GERMANY’S foreign intelligence agency officially lifted the lid on some of its worst-kept secrets today and admitted that several shadowy facilities around the country were spy stations.

The Federal Intelligence Service (BND) maintained for decades that it had nothing to do with sites such as the Ionosphere Institute. 

But internet enthusiasts long suspected their true identities and have been outing them on websites.

The subterfuge wasn’t helped by the fact that some sites sport unmistakable signs of spy activity, like the giant golf ball-shaped radomes in Bad Aibling, near Munich, which has hitherto been known as the Telecommunications Traffic Office of the German Armed Forces.

The agency held a ceremony at the site yesterday to attach its logo to the entrance.

BND chief Gerhard Schindler has sought to distance his agency from the disreputable work of some of its international counterparts following whistleblower Edward Snowden’s revelations about the US National Security Agency.

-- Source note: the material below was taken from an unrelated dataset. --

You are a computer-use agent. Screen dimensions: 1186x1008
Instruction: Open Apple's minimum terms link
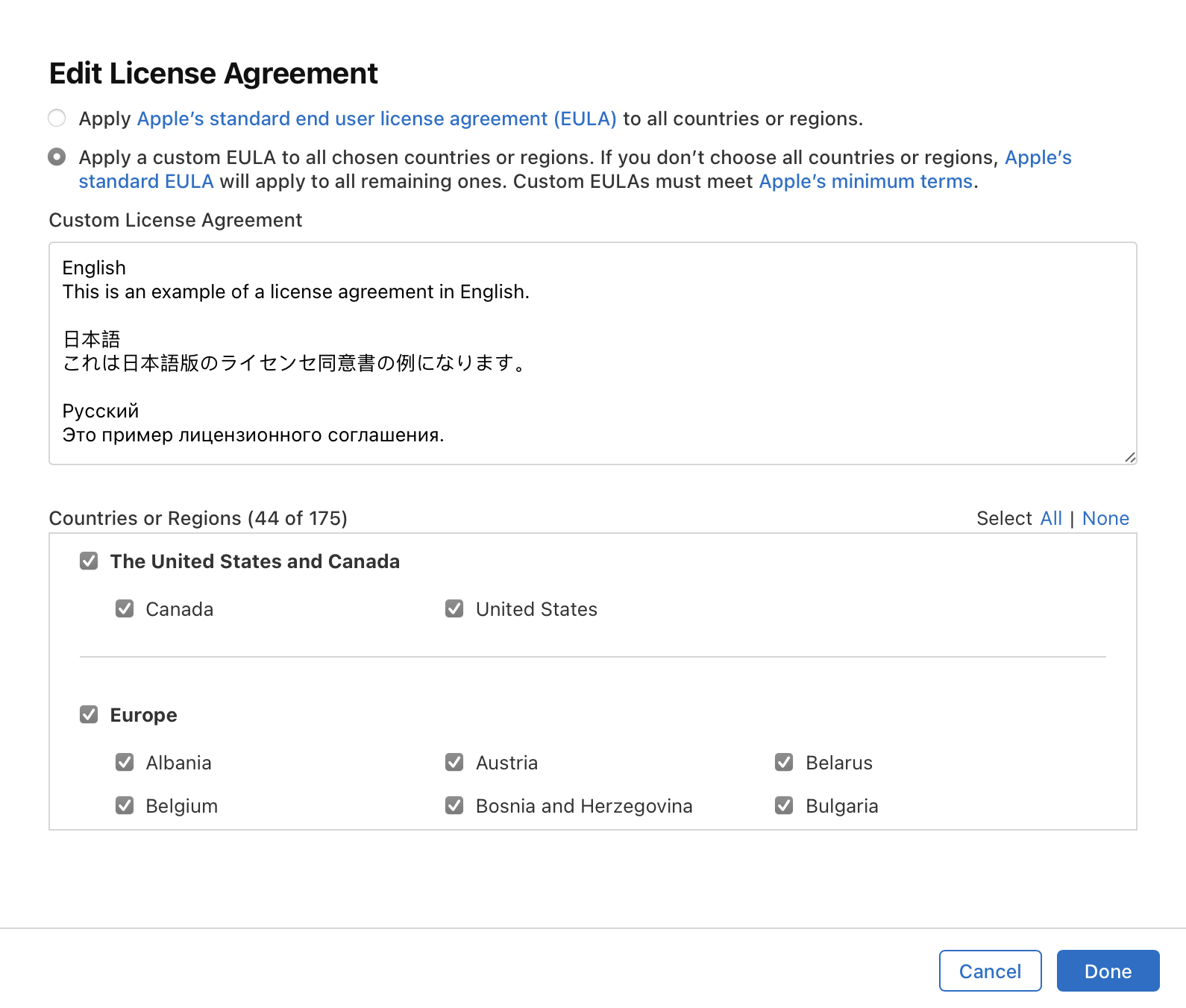[865, 181]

“It makes no sense, to give a simple example, that external sites of the BND are run with covert names if the fact that they belong to the BND can be read on the internet,” Mr Schindler acknowledged recently.

“If there’s one thing that the man on the street will remember from the whole NSA debate in Germany, it’s that the satellite ground stations in Bad Aibling belong to the BND,” he added.

The six sites are officially linked to the agency’s signals intelligence work — spook jargon for eavesdropping on radio, data and phone traffic.